任务内容
a - 在关于野生动物检测的文档片段中，Swin-Transformer检测的平均检测精度是多少？
b - 从野生动物检测这篇文档片段的最后一句之后续写下去。

文档片段
════════════════════
基于Swin-Transformer的野生动物检测

doi:10.12677/AIRR.2021.104028

期刊菜单

基于Swin-Transformer的野生动物检测
Wild Animal Detection Based on Swin-Transformer

DOI: 10.12677/AIRR.2021.104028, PDF, 被引量
作者: 姜福豪, 隋晨红, 欧世峰, 王中训, 胡国英, 杨国斌, 潘云豪, 胡健：烟台大学光电信息科学技术学院，山东烟台
关键词: 深度学习；目标检测；野生动物；Swin-Transformer；Deep Learning； Target Detection； Wild Animal； Swin-Transformer

摘要: 野生动物检测对于更好地开展野生动物保护、维持生物多样性和生态系统平衡具有重要意义。随着科技的进步，野生动物检测已从传统的人工寻觅、人眼识别发展到利用机器学习技术进行快速检测的阶段。然而，当前各种检测模型存在检测精度不高的问题。因此，本文将Swin-Transformer技术应用到野生动物目标检测模型，并与其他的优秀的检测模型进行性能比较。实验结果表明与其他优秀的检测器相比，Swin-Transformer检测的平均检测精度为0.958，领先于其他检测模型至少5%，并且该检测器对绝大多数动物的检测均可取得最优结果，即使是对于样本数量较少的稀有类别，检测精度依然能够达到91%，极大提高了野生动物检测的准确率。
════════════════════
来源摘录
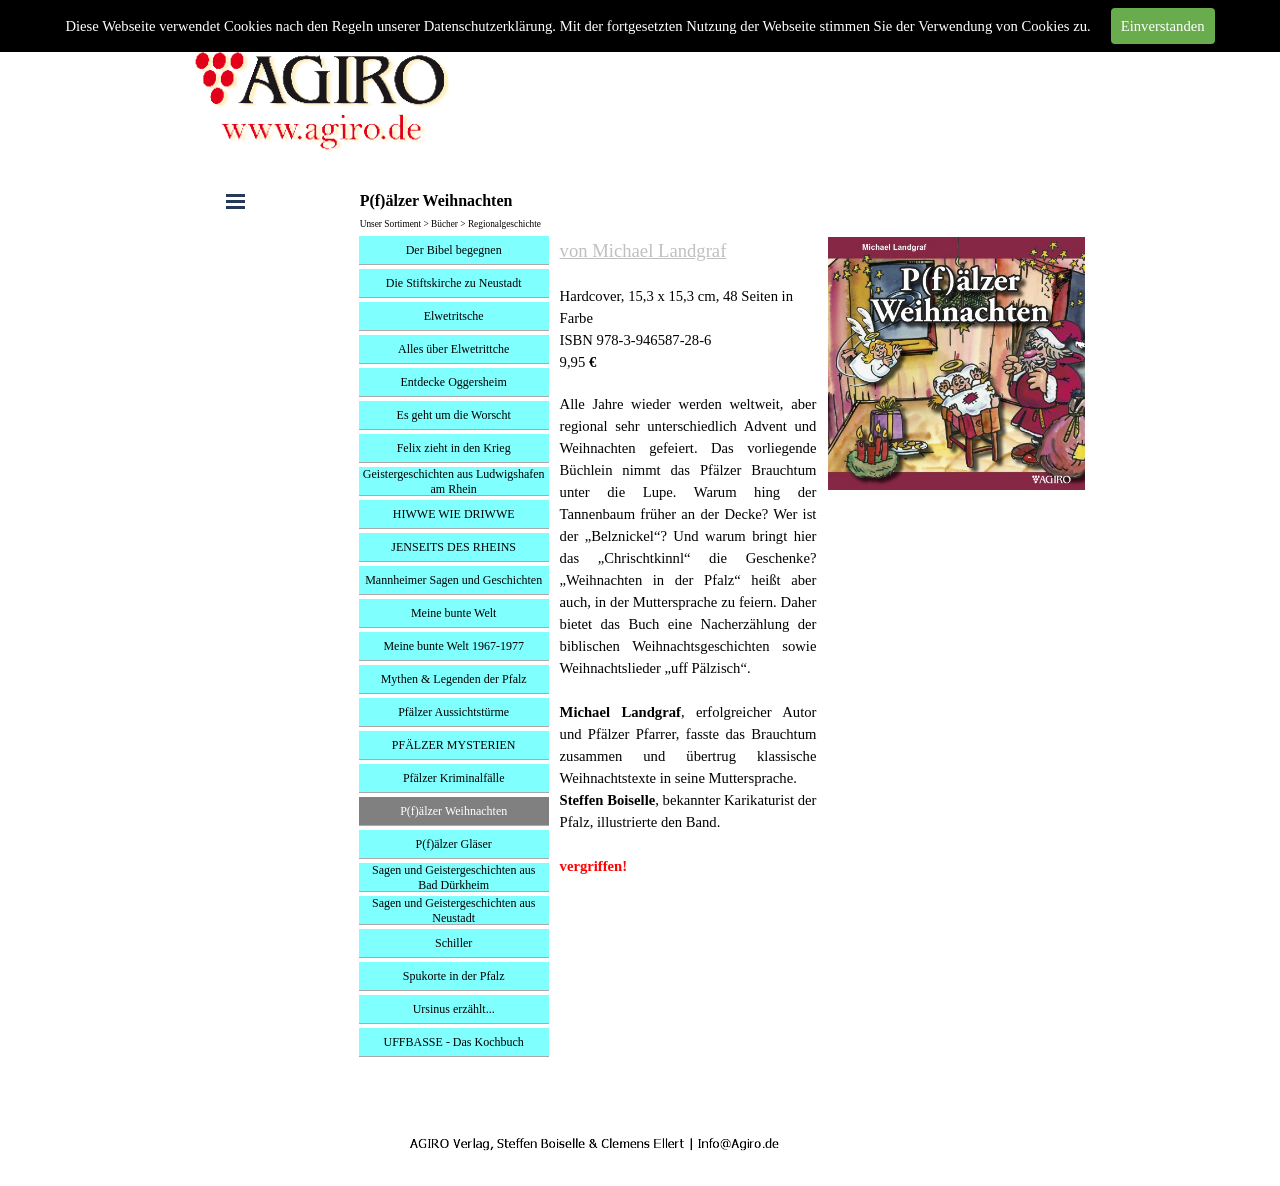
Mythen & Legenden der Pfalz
════════════════════
依次作答
a - 0.958

b -
Abstract: Wildlife detection is of great significance for better carrying out wildlife protection, maintaining biodiversity and ecosystem balance. With the advancement of science and technology, wildlife detection has evolved from traditional manual search and human eye recognition to the stage of rapid detection using machine learning technology. However, the current detection models have the problem of low detection accuracy. Therefore, this article applies the Swin-Transformer technology to the wild animal target detection model, and compared it with other excellent models. Experimental results show that compared with other excellent detectors, the average precision value of Swin-Transformer detection is 0.958, which is at least 5% ahead of other detection models, and the detector achieves the best results for most categories, even for rare categories, the accuracy can reach 91%, which greatly improves the detection accuracy.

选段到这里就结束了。